What a doozy of a race. I mean that about my race performance and not the actual Skyline 50k itself; I love this race. It feels like home. So I’ll keep this race report short and sweet (and to the point).

Sometimes I feel kind of crappy when I use a race that so many people trained so hard for as a training run. Especially the Skyline 50k; it’s a really great race with a great vibe, amazing volunteers and a tireless RD that tries to ensure every runner has a top-notch time. Plus, the course is one of the best the East Bay has to offer; it traverses the ridge that rises up from around Lake Chabot in Castro Valley and goes into Redwood Regional Park in Oakland, then turns around at Skyline Gate and runs back.

It’s a lot of people’s “A” race, and a heck of a lot of folks’ first ultra experience, there also seems to also be a cross-country type showdown between a few local running clubs, and here I am just out for a long run to:

  • test the legs
  • figure out hydration/nutrition strategies
  • see what kind of training I need to focus on for the second half of the year

That all being said, going into last week my whole idea was to treat this as a “C” race. Then, after a great run on Saturday (July 26th) I decided to get my taper on and treat this race as a “B”, which means less of a training run and now I’m going after an actual goal.

Damn my ego!

This was a huge mistake; seeing as I had only 4 weeks of solid training in and my longest run in that block being a 22.5 miler with an 8.7 follow up the next day, I was probably going to suffer a bit.

So of course I go ahead with a pace chart; planning on hitting the turnaround at Skyline Gate (14.4 miles in) at 2:00 and coming home in another 2:30-2:40. I wanted a new 50k PR (4:41:43 at Dirty German 50k in ’13) so that was the plan.

I hit the turnaround at 2:06, and figured if I continued to feel this good I’d be right up against running a 4:40 finishing time. My average pace was 8:45 right here and some quick math told me I’d have to run just under 9-minute pace for the last 17 and change.
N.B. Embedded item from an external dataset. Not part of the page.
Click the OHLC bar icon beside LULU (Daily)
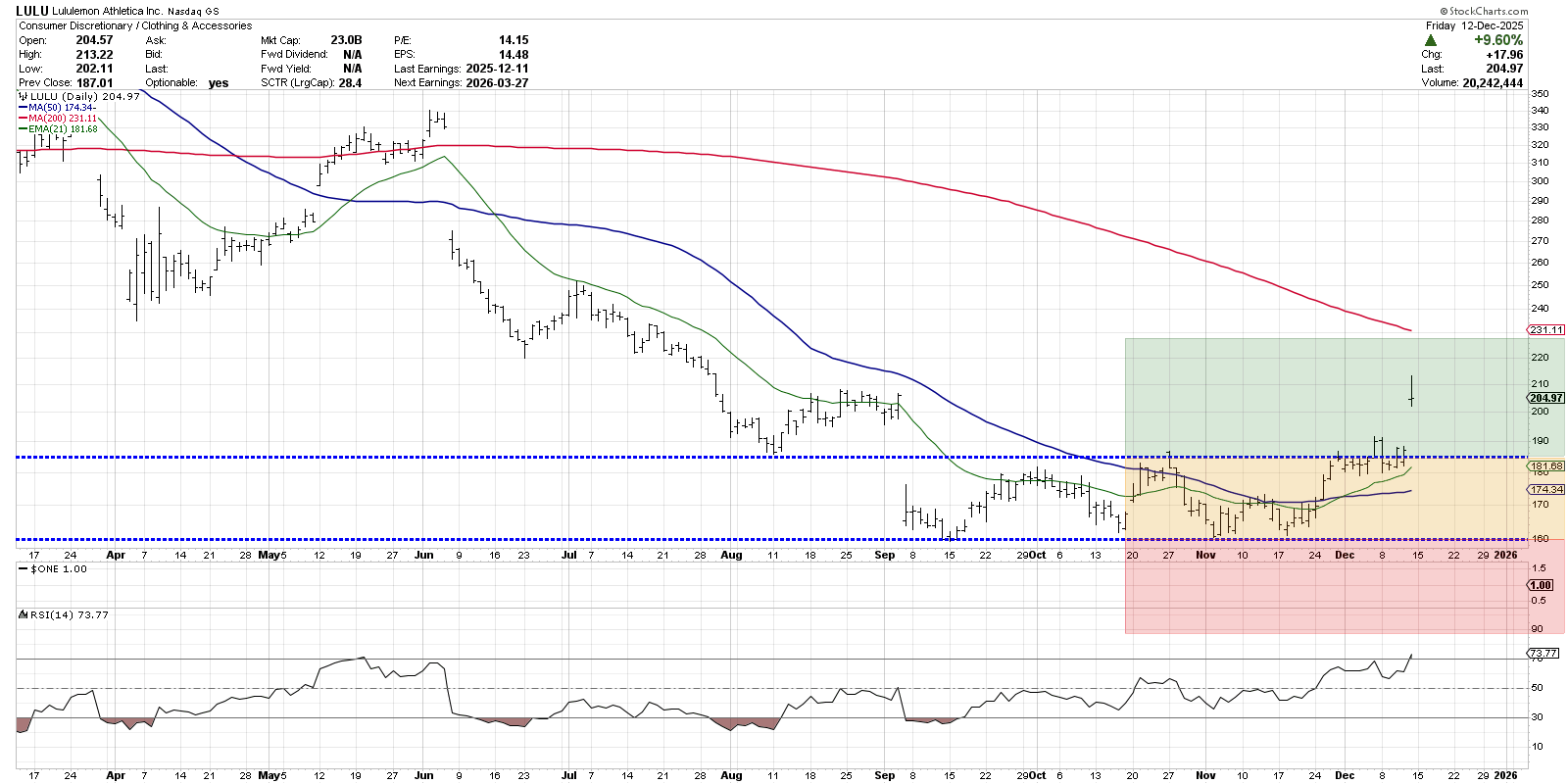Image resolution: width=1568 pixels, height=784 pixels. coord(24,97)
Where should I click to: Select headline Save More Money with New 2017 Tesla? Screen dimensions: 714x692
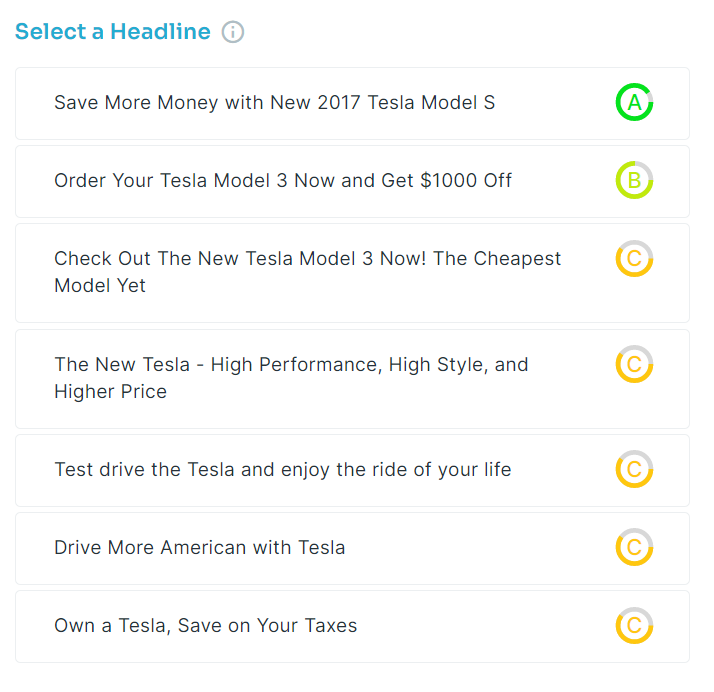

photo courtesy of Joe McCladdie

photo courtesy of Joe McCladdie

So I was feeling awesome until mile 24, then I started cramping. I felt awful for the next 4 miles, going back and forth from low energy to full-on calf seizures. I took all my remaining Vitargo plus a Gu and just tried to get through the section from the Stone Bridge to Honker Bay aid station, along Cascade and Columbine trails. Ugh.

I yo-yo’d between a 10:15 and 14:00 pace for these miles, just trying to fully embrace the suck. I was in a low point; probably a combination of dehydration, cramping, being low on calories, being slightly undertrained, being overly optimistic, letting my ego run the show, racing that guy in the damn Five Fingers back at mile 12 (he ended up finishing 8 minutes ahead of me), and finally- the biggest lesson: not respecting the distance.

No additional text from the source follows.